In the course of that week Gladys had occasion to be over-night in Glasgow, for the purpose of attending a concert with the family in Bellairs Crescent. It was a very select and fashionable affair, at which the elite and beauty of Glasgow were present. Gladys enjoyed the gay and animated scene as much as the music, which was also to her a rare treat. When they left the hall it was nearly eleven o’clock, and they had to wait some time in the vestibule till their carriage should move towards the door. It was a fine mild night, and the girls, with their soft hoods drawn over their heads, and their fleecy wraps close about their throats, stood close by the great doors, chatting merrily while they waited. The usual small crowd of loafers were hanging about the pavements, and as usual Gladys was saddened by the sight of the dejected and oftentimes degraded-looking denizens of the lower quarters of the city. It might be that, in contrast with the gay and handsomely-dressed people from the West End, their poverty seemed even more pitiable.
‘Now, Gladys, no such pained expression, if you please,’ said the observant Mina. ’Don’t look as if you carried all the sins and sorrows of Glasgow on your own shoulders.

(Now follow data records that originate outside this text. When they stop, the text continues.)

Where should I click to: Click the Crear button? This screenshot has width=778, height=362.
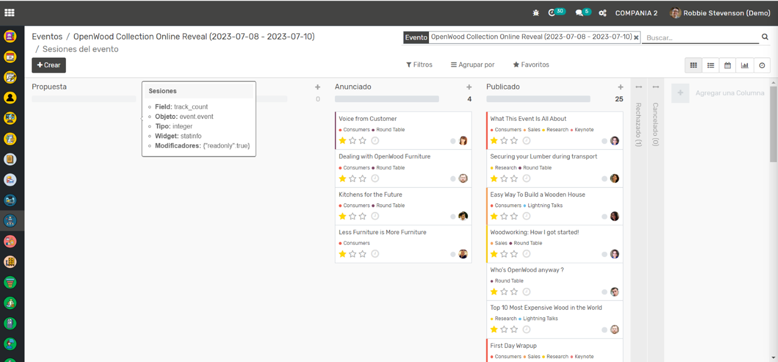(x=49, y=65)
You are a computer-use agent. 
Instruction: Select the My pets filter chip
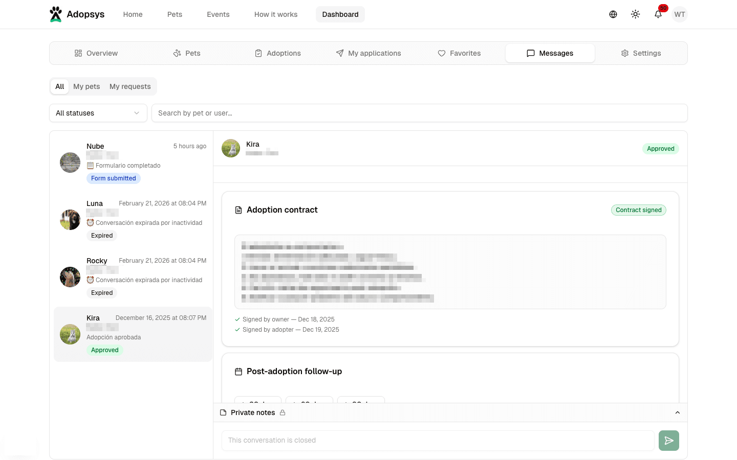[86, 86]
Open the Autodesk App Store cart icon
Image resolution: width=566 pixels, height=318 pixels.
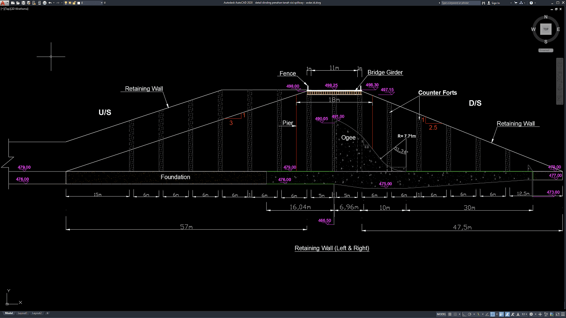coord(515,3)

Good, here is the brougham; and pray observe the expression on the countenance of James. Is it not a picture?’
Gladys could not but laugh, and they tripped across the pavement to the carriage. When they were all in, and Mr. Fordyce had given the word to the coachman, a woman suddenly swerved from the pavement and peered in at the carriage window. At the moment the impatient horses moved swiftly away, and when Gladys begged them to stop it was too late; the woman was lost in the crowd.
Gladys, however, had seen her face, and recognised it, in spite of the change upon it, as the face of Walter’s sister Liz.
[Illustration]
CHAPTER XXVII.
GLADYS AND WALTER.
The fleeting vision of Liz Hepburn’s familiar face appeared to fill Gladys with excitement and unrest. As Mina looked at her flushed cheeks and shining eyes, she felt a vague uneasiness visit her own heart. They did not speak of her as they drove home, but when the girls gathered, as was their wont, round the cheerful fire in the guest-chamber before retiring for the night, Gladys asked them a question.
’Did you see her? She looked very ill, and very distressed. Do you not think so? Oh, I fear she has been in trouble, and I must do all I can to find out about her. If you will allow me, I shall remain another day in town, and I can send a telegram to Miss Peck in the morning.’
Mina, on her knees beside her chair, her plump bare arm showing very white and fair against the black lace of Gladys’s gown, looked up at her with a slightly troubled air.
’Gladys, I wish you wouldn’t bother about that girl. You lay things far too much to heart. It can’t possibly concern you now. Let her own people look after her.’